[TASK DIRECTIONS]
Copy the data below word for word, leaving out the pictures.

[DATASET RECORDS]
* BEGIN *

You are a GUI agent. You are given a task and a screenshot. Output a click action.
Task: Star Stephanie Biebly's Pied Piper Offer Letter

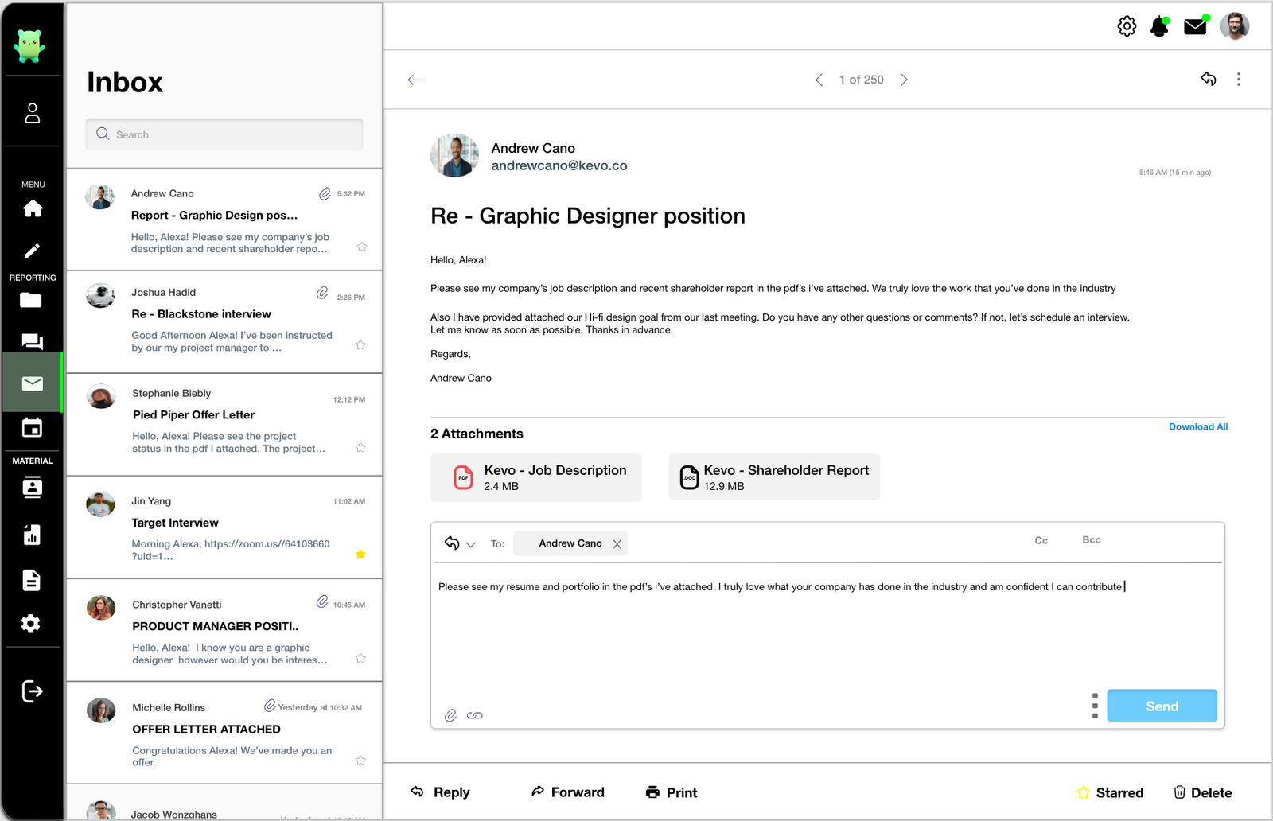360,447
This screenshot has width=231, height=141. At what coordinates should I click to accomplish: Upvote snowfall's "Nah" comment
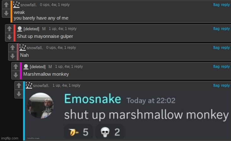click(13, 48)
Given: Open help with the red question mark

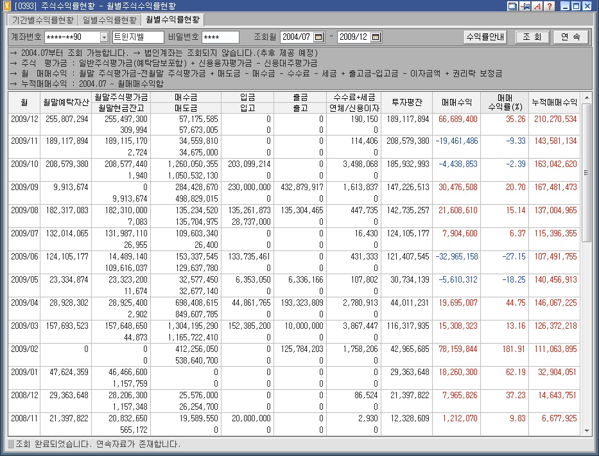Looking at the screenshot, I should (x=548, y=6).
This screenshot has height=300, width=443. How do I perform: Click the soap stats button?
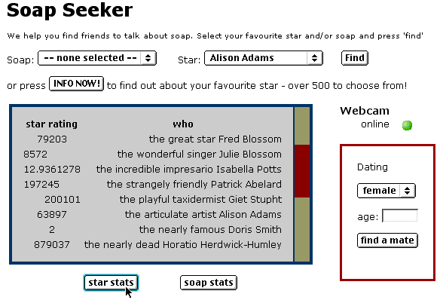click(209, 283)
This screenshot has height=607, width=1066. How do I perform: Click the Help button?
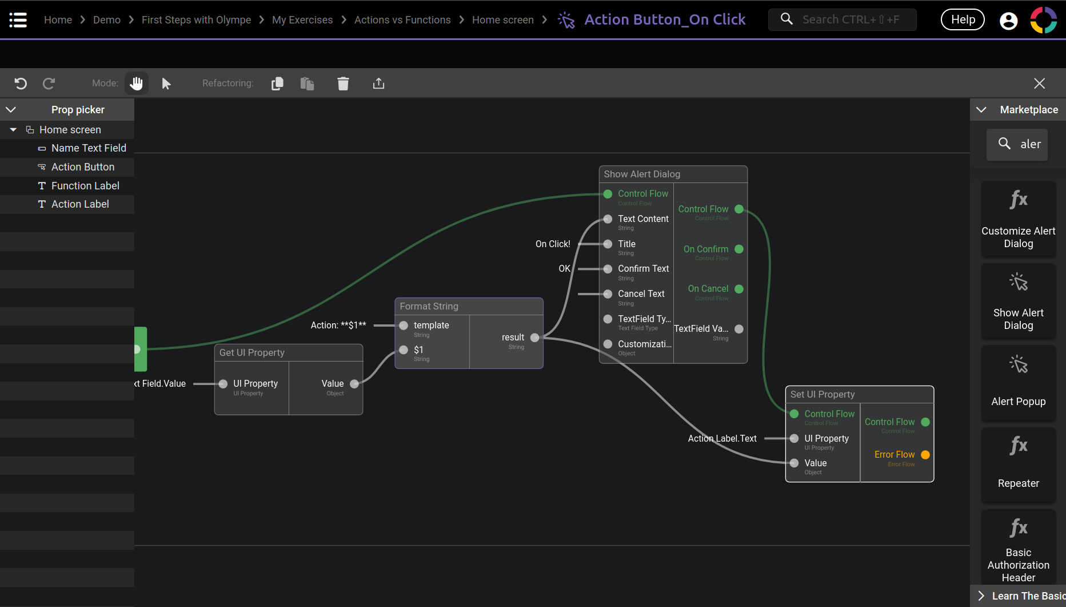(963, 20)
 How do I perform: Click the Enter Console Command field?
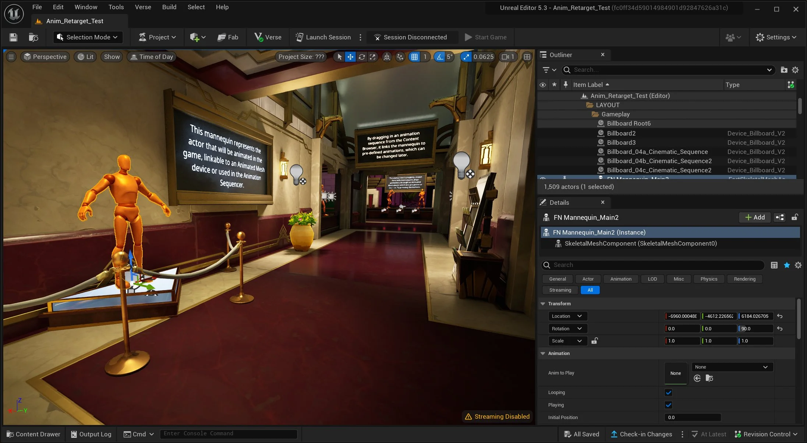(x=228, y=434)
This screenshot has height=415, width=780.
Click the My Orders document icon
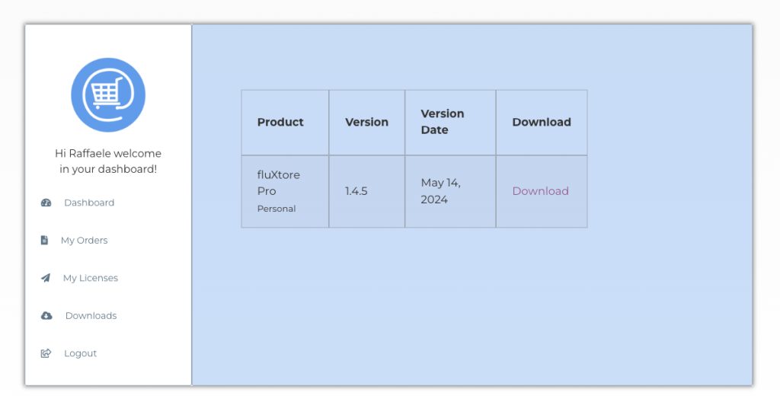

* END *

[EXERCISE OUTPUT]
You are a GUI agent. You are given a task and a screenshot. Output a click action.
Task: Star Stephanie Biebly's Pied Piper Offer Letter

360,447
This screenshot has width=231, height=141. At what coordinates should I click to accomplish: Upvote snowfall's "Nah" comment
click(13, 48)
Given: Open help with the red question mark

Looking at the screenshot, I should (x=548, y=6).
This screenshot has height=300, width=443. How do I perform: Click the soap stats button?
click(209, 283)
This screenshot has height=607, width=1066. How do I perform: Click the Help button?
(963, 20)
 How do I perform: Click the Enter Console Command field?
(x=228, y=434)
This screenshot has height=415, width=780.
Click the My Orders document icon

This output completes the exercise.